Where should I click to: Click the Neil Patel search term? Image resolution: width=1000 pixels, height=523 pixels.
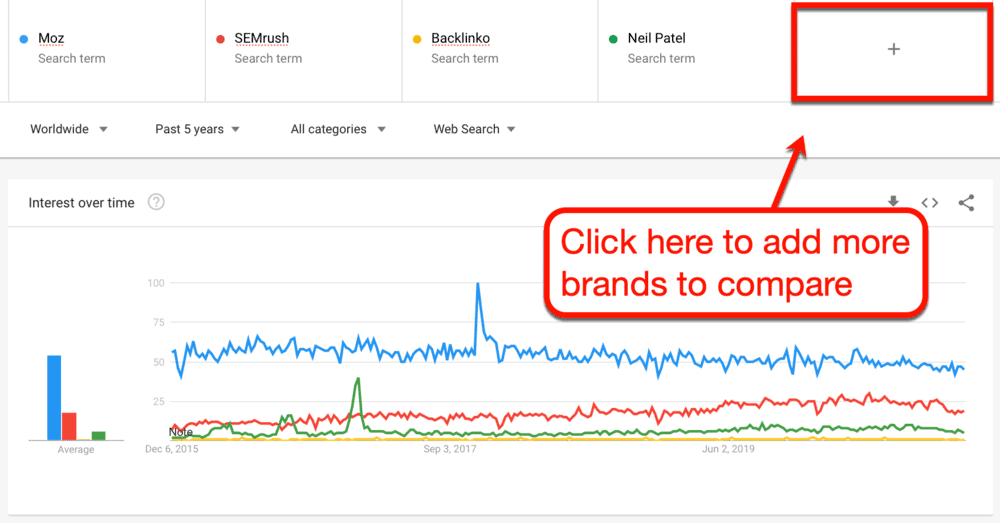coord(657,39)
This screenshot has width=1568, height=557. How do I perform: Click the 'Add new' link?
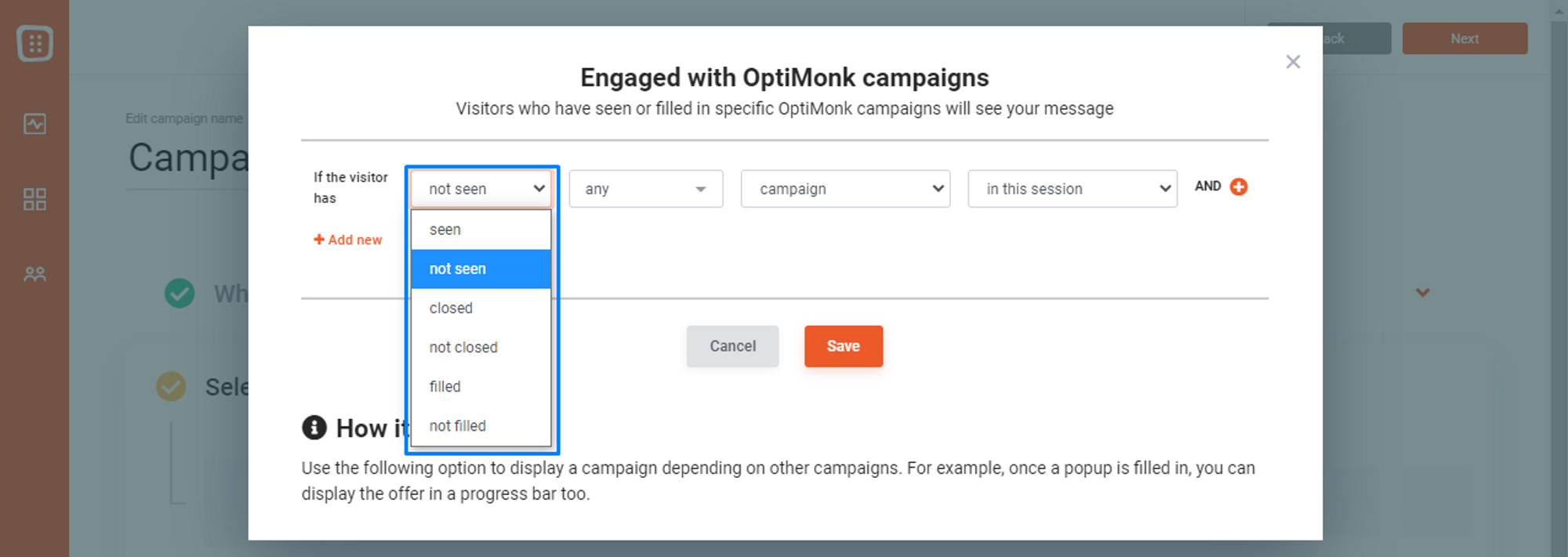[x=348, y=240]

════

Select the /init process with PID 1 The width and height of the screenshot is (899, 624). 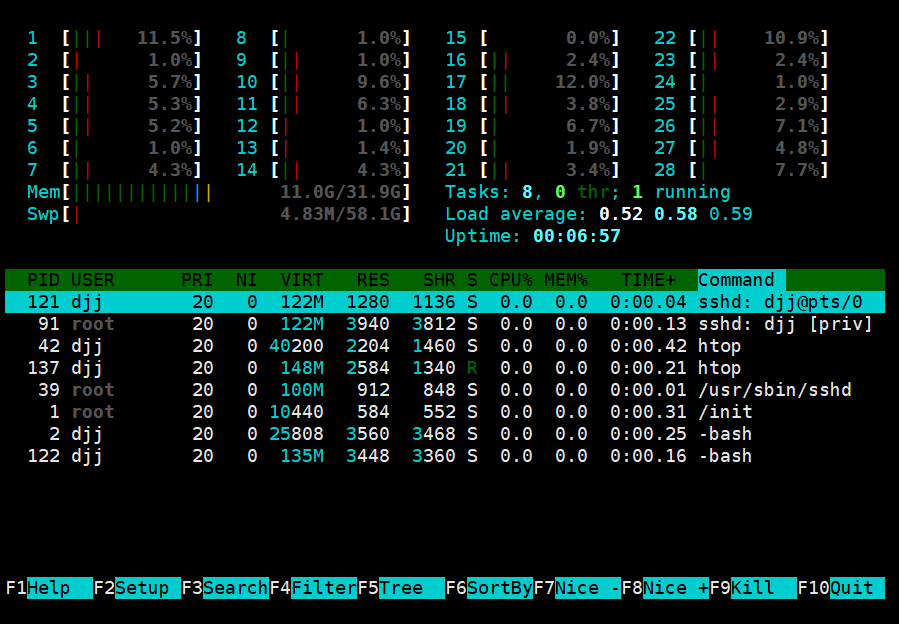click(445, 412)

════

TASK → Format everything in the records from the line containing "This screenshot has" down to the line containing "[x=348, y=240]" as a JSON list of strings, one string per line and no blank lines. Leave the pictures out.

EXERCISE RESPONSE →
[
  "This screenshot has width=1568, height=557. How do I perform: Click the 'Add new' link?",
  "[x=348, y=240]"
]